Tyson Whitehead | 23 Oct 17:43 2013
Picon

Better versions of this code

Hey All,

I wrote some quick code to change mediawiki preformatted text (adjacent lines begining with a ' ') to nowiki
blocks (first line with a ' ' and rest enclosed in <nowiki>...</nowiki> quotes).

http://lpaste.net/94688

I frequently find myself pretty unsatisfied with this type of code though.  Anyone have any rewrites that
would help teach me how to do this more elegantly in the future.

Thanks!  -Tyson

PS:  The mediawiki text I was using the above on has no existing <nowiki>...</nowiki> blocks.
Joey Adams | 24 Oct 04:43 2013
Picon

Re: Better versions of this code

On Wed, Oct 23, 2013 at 11:43 AM, Tyson Whitehead <twhitehead <at> gmail.com> wrote:
Hey All,

I wrote some quick code to change mediawiki preformatted text (adjacent lines begining with a ' ') to nowiki blocks (first line with a ' ' and rest enclosed in <nowiki>...</nowiki> quotes).

http://lpaste.net/94688

I frequently find myself pretty unsatisfied with this type of code though.  Anyone have any rewrites that would help teach me how to do this more elegantly in the future.

My first reaction was: use function composition to get rid of all those variables.  But this code is interesting because some intermediate results are used multiple times.  Here is the dependency graph: http://i.imgur.com/Smid5VZ.png (source file: http://lpaste.net/94718).

Before tackling the organization, I did some trivial refactoring: http://lpaste.net/94717.  Namely:

 * import Data.Function (on) instead of redefining 'on'.

 * import Data.Text (Text) to avoid qualified import for T.Text everywhere.

 * Use the OverloadedStrings extension to say "hello" instead of T.pack "hello".

 * Back off the indentation in 'update' by putting the first guard on a new line.

 * Move 'update' to a separate definition so we know it doesn't need any extra variables from 'replace'.
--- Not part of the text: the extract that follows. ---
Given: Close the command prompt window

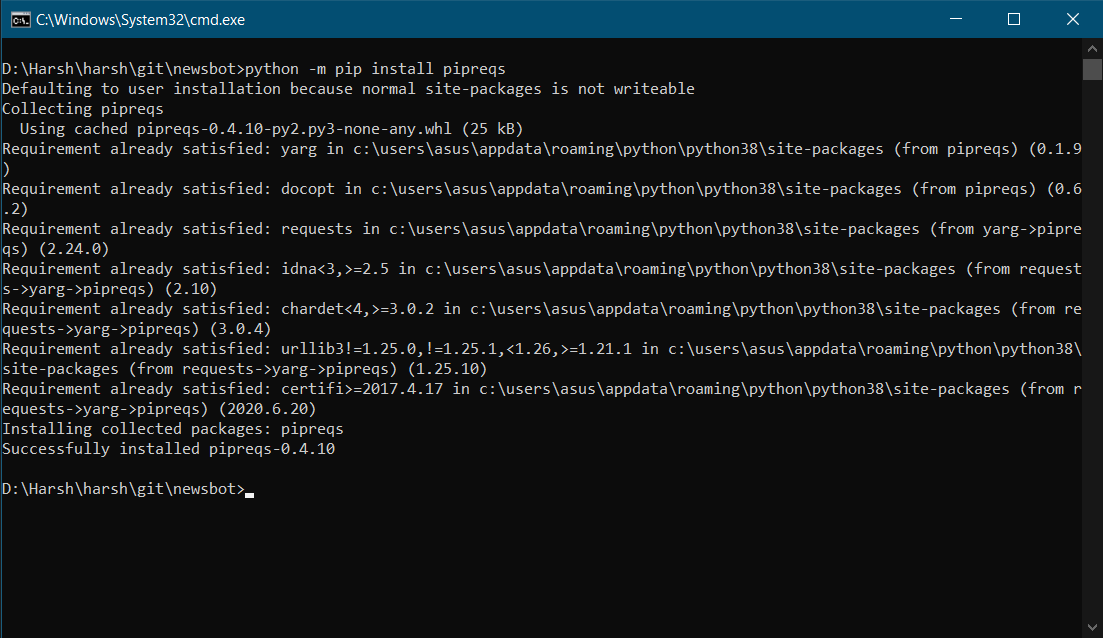Looking at the screenshot, I should 1073,19.
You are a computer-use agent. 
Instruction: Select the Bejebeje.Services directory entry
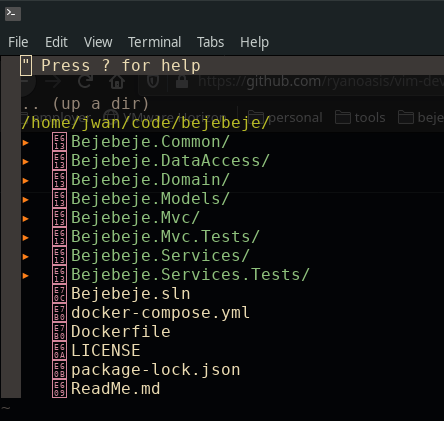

 * Use T.concat instead of multiple T.append calls, to make update much more readable.  There's also the <> operator in Data.Monoid (added in base 4.6).

 * Use map instead of fmap so it's clear we're working with a list.  Not everyone will agree with me on this.

 * Use newlines to group the steps of the process.

Also, be wary of partial functions (functions that fail for some inputs) like 'head' and 'fromJust'.  They're fine for quick scripts, but not for code other people will be using.  When a program crashes with "Prelude.head: empty list", it makes all of us look bad.  Instead, favor pattern matching or functions like 'fromMaybe' and 'maybe'.  On the other hand, 'head' and 'groupBy' are okay to use together because 'groupBy' returns lists that are all non-empty.

I'll say it again: partial functions are *fine* for quick scripts.  When you are the only one running the program, you can save a lot of time by making assumptions about the input.

All that's left is the fun part: making 'replace' easier to understand.  I think the key is to move the "Group lines according to classification" logic to a separate function.  The other steps of 'replace' have simple code, so this should help a lot.

Hope this helps,
-Joey
_______________________________________________
Haskell-Cafe mailing list
Haskell-Cafe <at> haskell.org
http://www.haskell.org/mailman/listinfo/haskell-cafe
Martijn Schrage | 24 Oct 12:23 2013

Re: Better versions of this code

By using a list comprehension you can keep everything together and avoid the zipping and unzipping. It also lets you get rid of the partiality introduced by head. See http://lpaste.net/94731 for a new version.

There's a couple more changes, some of which might be a matter of taste:
  - variable renames: update ~> updateLine, target ~> isIndented
  - if expression instead of boolean guard
  - introduced a couple of $'s to reduce parentheses
  - no partial fromJust functions in updateLine
  - case for pattern matching in main
 
Cheers,
Martijn

On 24-10-13 04:43, Joey Adams wrote:
On Wed, Oct 23, 2013 at 11:43 AM, Tyson Whitehead <twhitehead <at> gmail.com> wrote:
Hey All,

I wrote some quick code to change mediawiki preformatted text (adjacent lines begining with a ' ') to nowiki blocks (first line with a ' ' and rest enclosed in <nowiki>...</nowiki> quotes).

http://lpaste.net/94688

I frequently find myself pretty unsatisfied with this type of code though.  Anyone have any rewrites that would help teach me how to do this more elegantly in the future.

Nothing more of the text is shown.